### ABOUT THIS TASK
A verbatim reproduction of every entry is the expected answer.

### THE DATA
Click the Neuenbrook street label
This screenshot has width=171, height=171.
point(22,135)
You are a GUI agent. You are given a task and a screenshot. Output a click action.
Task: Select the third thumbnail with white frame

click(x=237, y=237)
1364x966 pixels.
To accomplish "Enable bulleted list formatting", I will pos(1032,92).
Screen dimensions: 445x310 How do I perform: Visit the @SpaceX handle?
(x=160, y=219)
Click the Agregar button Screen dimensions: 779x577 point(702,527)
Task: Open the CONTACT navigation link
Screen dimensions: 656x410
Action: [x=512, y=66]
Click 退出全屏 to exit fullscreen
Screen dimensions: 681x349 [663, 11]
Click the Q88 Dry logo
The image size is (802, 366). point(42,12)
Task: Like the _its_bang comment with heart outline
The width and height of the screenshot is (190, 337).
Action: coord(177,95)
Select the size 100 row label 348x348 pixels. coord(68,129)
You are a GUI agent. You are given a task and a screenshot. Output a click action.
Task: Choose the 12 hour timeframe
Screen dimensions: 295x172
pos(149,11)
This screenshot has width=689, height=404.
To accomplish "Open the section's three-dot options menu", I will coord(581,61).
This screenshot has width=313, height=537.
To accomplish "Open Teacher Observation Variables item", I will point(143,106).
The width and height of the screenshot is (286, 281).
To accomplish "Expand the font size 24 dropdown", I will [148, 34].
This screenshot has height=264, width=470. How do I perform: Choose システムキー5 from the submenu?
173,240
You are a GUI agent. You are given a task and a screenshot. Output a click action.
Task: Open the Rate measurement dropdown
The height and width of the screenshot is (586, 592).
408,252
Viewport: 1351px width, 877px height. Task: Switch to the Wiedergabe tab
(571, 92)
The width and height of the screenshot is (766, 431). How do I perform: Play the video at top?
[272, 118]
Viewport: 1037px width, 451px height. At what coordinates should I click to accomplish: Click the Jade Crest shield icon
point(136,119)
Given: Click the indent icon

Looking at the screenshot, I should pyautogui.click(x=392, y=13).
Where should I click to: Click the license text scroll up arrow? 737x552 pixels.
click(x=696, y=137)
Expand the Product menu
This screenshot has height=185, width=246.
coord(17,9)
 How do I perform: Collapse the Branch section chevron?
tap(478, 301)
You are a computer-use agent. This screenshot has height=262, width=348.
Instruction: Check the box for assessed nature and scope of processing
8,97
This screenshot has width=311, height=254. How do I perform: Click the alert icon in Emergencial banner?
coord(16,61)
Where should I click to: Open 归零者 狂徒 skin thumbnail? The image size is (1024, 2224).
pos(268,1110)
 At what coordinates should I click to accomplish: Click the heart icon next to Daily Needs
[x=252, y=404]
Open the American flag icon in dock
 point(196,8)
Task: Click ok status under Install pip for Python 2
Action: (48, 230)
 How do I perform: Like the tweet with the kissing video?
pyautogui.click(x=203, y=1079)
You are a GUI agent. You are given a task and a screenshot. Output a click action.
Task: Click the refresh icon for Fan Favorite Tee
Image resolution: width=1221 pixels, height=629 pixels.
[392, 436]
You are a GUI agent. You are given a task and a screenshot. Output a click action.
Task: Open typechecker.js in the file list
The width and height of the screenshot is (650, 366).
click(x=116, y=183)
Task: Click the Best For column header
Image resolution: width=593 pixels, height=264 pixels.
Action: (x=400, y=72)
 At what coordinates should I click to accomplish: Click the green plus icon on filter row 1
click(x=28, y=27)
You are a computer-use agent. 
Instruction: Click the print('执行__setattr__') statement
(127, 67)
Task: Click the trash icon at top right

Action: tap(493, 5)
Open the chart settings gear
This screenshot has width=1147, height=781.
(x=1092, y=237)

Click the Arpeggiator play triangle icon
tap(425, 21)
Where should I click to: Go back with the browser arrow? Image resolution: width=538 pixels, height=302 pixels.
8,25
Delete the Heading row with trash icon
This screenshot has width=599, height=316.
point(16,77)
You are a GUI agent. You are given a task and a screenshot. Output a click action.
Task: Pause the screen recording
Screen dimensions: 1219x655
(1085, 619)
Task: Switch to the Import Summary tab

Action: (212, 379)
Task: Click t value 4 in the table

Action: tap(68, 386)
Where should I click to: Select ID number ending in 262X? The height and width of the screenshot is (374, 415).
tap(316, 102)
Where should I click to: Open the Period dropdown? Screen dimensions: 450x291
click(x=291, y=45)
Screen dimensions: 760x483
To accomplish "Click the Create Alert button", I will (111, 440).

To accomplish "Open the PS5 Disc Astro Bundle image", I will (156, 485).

### ANSWER TO THE EXERCISE
Click the Neuenbrook street label
This screenshot has width=171, height=171.
point(22,135)
You are a GUI agent. You are given a task and a screenshot. Output a click action.
Task: Select the third thumbnail with white frame

click(x=237, y=237)
1364x966 pixels.
To accomplish "Enable bulleted list formatting", I will pos(1032,92).
Screen dimensions: 445x310 How do I perform: Visit the @SpaceX handle?
(x=160, y=219)
Click the Agregar button Screen dimensions: 779x577 point(702,527)
Task: Open the CONTACT navigation link
Screen dimensions: 656x410
Action: [x=512, y=66]
Click 退出全屏 to exit fullscreen
Screen dimensions: 681x349 [663, 11]
Click the Q88 Dry logo
The image size is (802, 366). point(42,12)
Task: Like the _its_bang comment with heart outline
The width and height of the screenshot is (190, 337).
Action: coord(177,95)
Select the size 100 row label 348x348 pixels. coord(68,129)
You are a GUI agent. You are given a task and a screenshot. Output a click action.
Task: Choose the 12 hour timeframe
Screen dimensions: 295x172
pos(149,11)
This screenshot has width=689, height=404.
To accomplish "Open the section's three-dot options menu", I will coord(581,61).
This screenshot has width=313, height=537.
To accomplish "Open Teacher Observation Variables item", I will point(143,106).
The width and height of the screenshot is (286, 281).
To accomplish "Expand the font size 24 dropdown", I will [148, 34].
This screenshot has height=264, width=470. How do I perform: Choose システムキー5 from the submenu?
173,240
You are a GUI agent. You are given a task and a screenshot. Output a click action.
Task: Open the Rate measurement dropdown
The height and width of the screenshot is (586, 592).
408,252
Viewport: 1351px width, 877px height. Task: Switch to the Wiedergabe tab
(571, 92)
The width and height of the screenshot is (766, 431). How do I perform: Play the video at top?
[272, 118]
Viewport: 1037px width, 451px height. At what coordinates should I click to accomplish: Click the Jade Crest shield icon
point(136,119)
Given: Click the indent icon

Looking at the screenshot, I should pyautogui.click(x=392, y=13).
Where should I click to: Click the license text scroll up arrow? 737x552 pixels.
click(x=696, y=137)
Expand the Product menu
This screenshot has height=185, width=246.
coord(17,9)
 How do I perform: Collapse the Branch section chevron?
tap(478, 301)
You are a computer-use agent. This screenshot has height=262, width=348.
Instruction: Check the box for assessed nature and scope of processing
8,97
This screenshot has width=311, height=254. How do I perform: Click the alert icon in Emergencial banner?
coord(16,61)
Where should I click to: Open 归零者 狂徒 skin thumbnail? The image size is (1024, 2224).
pos(268,1110)
 At what coordinates should I click to accomplish: Click the heart icon next to Daily Needs
[x=252, y=404]
Open the American flag icon in dock
 point(196,8)
Task: Click ok status under Install pip for Python 2
Action: (48, 230)
 How do I perform: Like the tweet with the kissing video?
pyautogui.click(x=203, y=1079)
You are a GUI agent. You are given a task and a screenshot. Output a click action.
Task: Click the refresh icon for Fan Favorite Tee
Image resolution: width=1221 pixels, height=629 pixels.
[392, 436]
You are a GUI agent. You are given a task and a screenshot. Output a click action.
Task: Open typechecker.js in the file list
The width and height of the screenshot is (650, 366).
click(x=116, y=183)
Task: Click the Best For column header
Image resolution: width=593 pixels, height=264 pixels.
Action: (x=400, y=72)
 At what coordinates should I click to accomplish: Click the green plus icon on filter row 1
click(x=28, y=27)
You are a computer-use agent. 
Instruction: Click the print('执行__setattr__') statement
(127, 67)
Task: Click the trash icon at top right

Action: tap(493, 5)
Open the chart settings gear
This screenshot has width=1147, height=781.
(x=1092, y=237)

Click the Arpeggiator play triangle icon
tap(425, 21)
Where should I click to: Go back with the browser arrow? Image resolution: width=538 pixels, height=302 pixels.
8,25
Delete the Heading row with trash icon
This screenshot has width=599, height=316.
point(16,77)
You are a GUI agent. You are given a task and a screenshot. Output a click action.
Task: Pause the screen recording
Screen dimensions: 1219x655
(1085, 619)
Task: Switch to the Import Summary tab

Action: (212, 379)
Task: Click t value 4 in the table

Action: tap(68, 386)
Where should I click to: Select ID number ending in 262X? The height and width of the screenshot is (374, 415).
tap(316, 102)
Where should I click to: Open the Period dropdown? Screen dimensions: 450x291
click(x=291, y=45)
Screen dimensions: 760x483
To accomplish "Click the Create Alert button", I will (111, 440).

To accomplish "Open the PS5 Disc Astro Bundle image", I will (156, 485).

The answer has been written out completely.